Material shown>
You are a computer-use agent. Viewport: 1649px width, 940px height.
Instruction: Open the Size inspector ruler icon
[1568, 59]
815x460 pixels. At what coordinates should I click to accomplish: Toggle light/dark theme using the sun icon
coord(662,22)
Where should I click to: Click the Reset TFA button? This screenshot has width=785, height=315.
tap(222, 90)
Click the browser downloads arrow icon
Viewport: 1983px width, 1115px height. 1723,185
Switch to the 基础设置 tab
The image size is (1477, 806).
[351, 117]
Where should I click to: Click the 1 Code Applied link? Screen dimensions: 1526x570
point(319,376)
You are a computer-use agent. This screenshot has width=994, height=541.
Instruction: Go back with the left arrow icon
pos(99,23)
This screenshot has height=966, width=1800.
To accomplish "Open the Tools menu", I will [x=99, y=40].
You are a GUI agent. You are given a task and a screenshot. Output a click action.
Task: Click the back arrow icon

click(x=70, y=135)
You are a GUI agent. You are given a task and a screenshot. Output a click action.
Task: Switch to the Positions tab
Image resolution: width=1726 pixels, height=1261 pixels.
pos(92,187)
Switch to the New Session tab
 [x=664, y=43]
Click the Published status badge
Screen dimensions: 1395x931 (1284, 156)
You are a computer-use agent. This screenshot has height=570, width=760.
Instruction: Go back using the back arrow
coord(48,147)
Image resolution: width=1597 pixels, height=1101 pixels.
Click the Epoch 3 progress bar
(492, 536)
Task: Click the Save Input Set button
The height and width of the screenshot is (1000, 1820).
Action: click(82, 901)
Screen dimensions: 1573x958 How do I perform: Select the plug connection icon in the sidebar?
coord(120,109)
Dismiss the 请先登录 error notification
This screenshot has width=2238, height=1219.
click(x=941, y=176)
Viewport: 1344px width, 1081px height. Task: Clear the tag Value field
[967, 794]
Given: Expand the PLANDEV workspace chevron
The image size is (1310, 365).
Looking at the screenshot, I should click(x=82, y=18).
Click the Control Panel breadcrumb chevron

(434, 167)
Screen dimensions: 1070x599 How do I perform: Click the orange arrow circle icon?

What to work on>
Gather all lines with the string "agent" from the data.

Exercise solution>
You are a computer-use agent. Viewport: 1649px width, 940px height.
You are a computer-use agent. This screenshot has width=994, height=541.
You are a GUI agent. You are given a task and a screenshot. Output a click action.
You are a GUI agent. You are given a task and a screenshot. Output a click action.
You are a computer-use agent. This screenshot has height=570, width=760.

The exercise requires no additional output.